My advice? You see if you can change your driving style to get better economy - what would you lose?

Or

Put up with the figures. Getting riled by it isn't worth the hassle.

Manufacturers won't stop publishing mpg figures and won't tell you they're unachievable, but some people might try to offer advice to make the most of what you have.

As for your earlier post about extra fuel costs being up to £4000 over ten years, really? I'd be interested to see the workings out, but that alone should be enough to go to the dealer, as a valued customer, and ask if they can run a diagnostic check and offer any solutions to your poor economy.

To clarify the "run in" nonsense, fuel consumption on Octy was stable after ca 1500 miles from new, and yes I did try the 1.6CR on both maxidot "drag the engine" and more sane rpm gear change points. The car does 2 cold 3m trips in the morning in town, and then frequently a couple longer trips in excess of 20m each, and of course occassional 100m-200m over weekend. No excess idling, and my fuel economy numbers are quoted for spring-autumn, they are ~5% worse in winter. The engine gets regular clean out of on the motorway just like my 1.9 did and 2.5 does.

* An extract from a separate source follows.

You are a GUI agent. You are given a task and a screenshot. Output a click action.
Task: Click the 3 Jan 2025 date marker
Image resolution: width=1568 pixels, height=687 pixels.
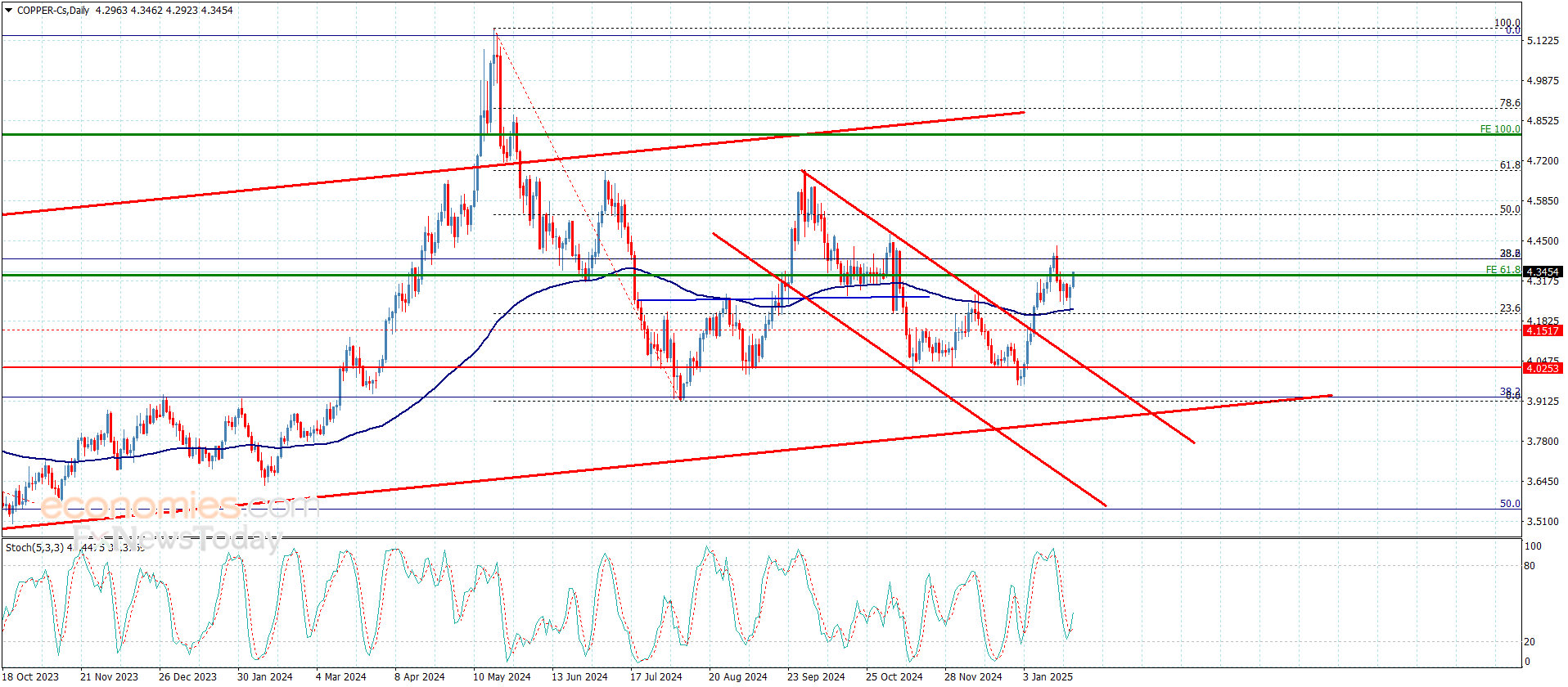(x=1048, y=676)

Skoda Octavia 1.9TDI110 2002, brochure urban cycle 41.5mpg or 6.8l/100km, real life 6.2l/100km or 46mpg, weight 1450kg

Skoda Roomster 1.6CR105 2012, brochure urban cycle consumption 49.6mpg or 5.7l/100km, real life 6.8l/100km or 41.5mpg, weight 1250kg

Your new diesel uses more fuel. Did your 1.9 tdi from 2002 give that economy figure from day one, or did it take time to "bed in"?

Do the new engines give more of a damn about the environment? 1.6 CR is putting out 104 carbon thingies, 1.9 significantly more. Also the 1.9 isn't Euro 5.

So, foil hats on, the EU makes the regs, for emissions, publishes the test results for engines and in their labs the new engine is more economical and cleaner. Maybe the test of today is more complicated than that of 2002 for the 1.9. Will you be able to get the book figure? Nope. Will your we car get the mpg of your old car? Maybe not at first and with your driving style - like tuners find out, engines are set to run a particular way, maybe the 1.6 doesn't work as you need it to.

....

As for your earlier post about extra fuel costs being up to £4000 over ten years, really? I'd be interested to see the workings out, but that alone should be enough to go to the dealer, as a valued customer, and ask if they can run a diagnostic check and offer any solutions to your poor economy.

Please read my earlier post, Octavia's fuel consumption figure was stable after 1500miles or so. EU fuel economy test has not changed significantly in the past 20+ years, NEDC: ECE R15 (1970) / EUDC (1990).

Re £4k lifetime extra costs, here it is, very simple really:

Skoda Octavia 1.9TDI110 2002, brochure urban cycle 41.5mpg or 6.8l/100km, real life 6.2l/100km or 46mpg, weight 1450kg

Skoda Roomster 1.6CR105 2012, brochure urban cycle consumption 49.6mpg or 5.7l/100km, real life 6.8l/100km or 41.5mpg, weight 1250kg

If Roomster's 1.6CR was also beating its urban cycle figure by 6.2l/6.8l = 0.9118, it would burn 0.9118*5.7l = 5.2l/100km

Roomster now burns 6.8l/100km, so I am paying extra £1.40*(6.8-5.2) = £2.24 per 100km. Assuming 10 years at 11k miles per year, or 110k miles / 177k km, The total cost of fuel due to misleading fuel economy figures in new engines is £2.24*177000/100 = £3965, or £4k approximately.

But as I had stated earlier, I'd have been happy with the current fuel consumption if only ECE tests stated the urban cycle number for 1.6CR is worse than urban cycle number for 1.9 was. As it stands, instead of expending effort on real life fuel savings, engine management software designers spend effort on getting absurd figures in ECE test. That is mainly what has changed compared to 10 or even 5 years ago. And in the meantime, customers are being duped into thinking they are to get overall more efficient cars.